Penegasan unsur-unsur yang terkandung dalam Pasal 19 huruf d UU No. 5 Tahun 1999 adalah

A.     Unsur pelaku usaha

Berdasarkan ketentuan Pasal 1 angka 5 UU Nomor 5 Tahun 1999 yang dimaksud dengan pelaku usaha adalah setiap orang perorangan atau badan usaha, baik yang berbentuk badan hukum yang didirikan dan berkedudukan atau melakukan kegiatan dalam wilayah hukum negara Republik Indonesia, baik sendiri maupun bersama-sama melalui perjanjian, menyelenggarakan berbagai kegiatan usaha dalam bidang ekonomi.

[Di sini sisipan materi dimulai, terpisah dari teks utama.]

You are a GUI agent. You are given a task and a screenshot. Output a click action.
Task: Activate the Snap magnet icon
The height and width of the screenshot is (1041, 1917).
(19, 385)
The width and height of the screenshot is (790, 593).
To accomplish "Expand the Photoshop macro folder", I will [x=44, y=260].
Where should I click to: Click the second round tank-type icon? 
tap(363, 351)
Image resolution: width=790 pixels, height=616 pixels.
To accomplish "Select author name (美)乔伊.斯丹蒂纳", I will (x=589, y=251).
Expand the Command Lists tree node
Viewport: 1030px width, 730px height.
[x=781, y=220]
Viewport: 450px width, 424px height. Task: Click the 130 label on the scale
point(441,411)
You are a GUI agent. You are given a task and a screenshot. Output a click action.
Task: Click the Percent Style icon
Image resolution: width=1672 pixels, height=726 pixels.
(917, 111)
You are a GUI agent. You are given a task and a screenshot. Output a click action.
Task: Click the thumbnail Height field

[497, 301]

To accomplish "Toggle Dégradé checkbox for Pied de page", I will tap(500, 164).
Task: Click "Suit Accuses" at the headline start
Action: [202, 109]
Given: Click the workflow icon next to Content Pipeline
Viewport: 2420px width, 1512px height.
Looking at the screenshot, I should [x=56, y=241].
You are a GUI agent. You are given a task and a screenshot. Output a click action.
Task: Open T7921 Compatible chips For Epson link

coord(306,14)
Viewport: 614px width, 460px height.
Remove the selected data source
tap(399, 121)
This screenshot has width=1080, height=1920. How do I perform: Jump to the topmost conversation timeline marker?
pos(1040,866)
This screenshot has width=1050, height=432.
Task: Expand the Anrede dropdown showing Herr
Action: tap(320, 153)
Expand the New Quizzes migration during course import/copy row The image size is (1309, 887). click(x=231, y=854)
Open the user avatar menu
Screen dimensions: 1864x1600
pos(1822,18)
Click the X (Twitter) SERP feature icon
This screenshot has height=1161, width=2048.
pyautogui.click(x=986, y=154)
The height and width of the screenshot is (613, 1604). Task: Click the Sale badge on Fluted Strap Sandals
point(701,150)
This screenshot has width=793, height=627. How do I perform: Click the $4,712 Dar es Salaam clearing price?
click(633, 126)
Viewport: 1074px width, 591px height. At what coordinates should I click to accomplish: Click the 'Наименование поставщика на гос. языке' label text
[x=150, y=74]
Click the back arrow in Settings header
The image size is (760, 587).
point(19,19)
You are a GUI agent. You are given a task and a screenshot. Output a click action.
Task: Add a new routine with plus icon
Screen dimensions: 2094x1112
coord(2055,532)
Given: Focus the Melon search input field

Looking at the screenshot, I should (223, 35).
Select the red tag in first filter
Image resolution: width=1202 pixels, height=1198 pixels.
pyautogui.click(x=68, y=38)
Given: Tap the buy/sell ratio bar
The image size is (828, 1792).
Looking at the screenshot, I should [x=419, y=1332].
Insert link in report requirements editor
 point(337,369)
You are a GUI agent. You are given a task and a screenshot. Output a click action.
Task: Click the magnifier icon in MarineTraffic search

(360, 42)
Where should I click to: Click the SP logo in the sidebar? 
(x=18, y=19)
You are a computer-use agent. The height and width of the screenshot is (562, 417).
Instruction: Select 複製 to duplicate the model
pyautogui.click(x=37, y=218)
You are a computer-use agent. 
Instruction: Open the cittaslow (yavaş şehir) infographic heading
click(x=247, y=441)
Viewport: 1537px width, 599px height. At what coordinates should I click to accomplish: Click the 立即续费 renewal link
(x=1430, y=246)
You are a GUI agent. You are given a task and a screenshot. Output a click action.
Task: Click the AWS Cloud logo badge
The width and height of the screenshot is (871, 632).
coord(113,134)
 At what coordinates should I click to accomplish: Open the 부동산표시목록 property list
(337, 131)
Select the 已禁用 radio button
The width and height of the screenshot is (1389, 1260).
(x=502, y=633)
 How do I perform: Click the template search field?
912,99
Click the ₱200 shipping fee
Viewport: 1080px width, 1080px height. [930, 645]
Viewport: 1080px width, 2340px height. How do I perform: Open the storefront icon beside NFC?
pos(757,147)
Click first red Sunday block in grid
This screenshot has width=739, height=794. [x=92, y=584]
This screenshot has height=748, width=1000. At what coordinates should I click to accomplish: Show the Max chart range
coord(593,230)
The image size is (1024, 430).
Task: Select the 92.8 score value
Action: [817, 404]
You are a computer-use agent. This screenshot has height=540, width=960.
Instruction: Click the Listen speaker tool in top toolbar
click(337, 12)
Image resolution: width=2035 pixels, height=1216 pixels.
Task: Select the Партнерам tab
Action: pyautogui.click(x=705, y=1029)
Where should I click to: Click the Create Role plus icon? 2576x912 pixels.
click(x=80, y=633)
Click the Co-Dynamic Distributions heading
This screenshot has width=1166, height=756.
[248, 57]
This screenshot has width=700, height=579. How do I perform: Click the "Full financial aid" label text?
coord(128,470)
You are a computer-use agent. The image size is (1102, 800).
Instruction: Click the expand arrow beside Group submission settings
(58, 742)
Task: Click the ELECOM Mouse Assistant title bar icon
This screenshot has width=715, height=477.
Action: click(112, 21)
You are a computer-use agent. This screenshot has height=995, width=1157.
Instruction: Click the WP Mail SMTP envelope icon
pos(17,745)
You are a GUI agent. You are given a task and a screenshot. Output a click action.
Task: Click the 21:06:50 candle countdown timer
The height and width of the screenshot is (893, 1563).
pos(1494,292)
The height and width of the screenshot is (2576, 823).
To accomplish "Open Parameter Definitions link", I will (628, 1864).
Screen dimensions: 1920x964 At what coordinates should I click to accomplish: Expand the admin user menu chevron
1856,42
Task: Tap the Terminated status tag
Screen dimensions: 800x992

Pelaku usaha yang dimaksud adalah Terlapor I, Terlapor II, dan Terlapor III yang merupakan badan usaha yang berbentuk badan hukum yang didirikan dan berkedudukan serta melakukan kegiatan usaha angkutan udara dengan menjalankan perusahaan penerbangan berjadwal serta menjalankan kegiatan di bidang angkutan kargo dan tergabung dalam satu holding yaitu Lion Group.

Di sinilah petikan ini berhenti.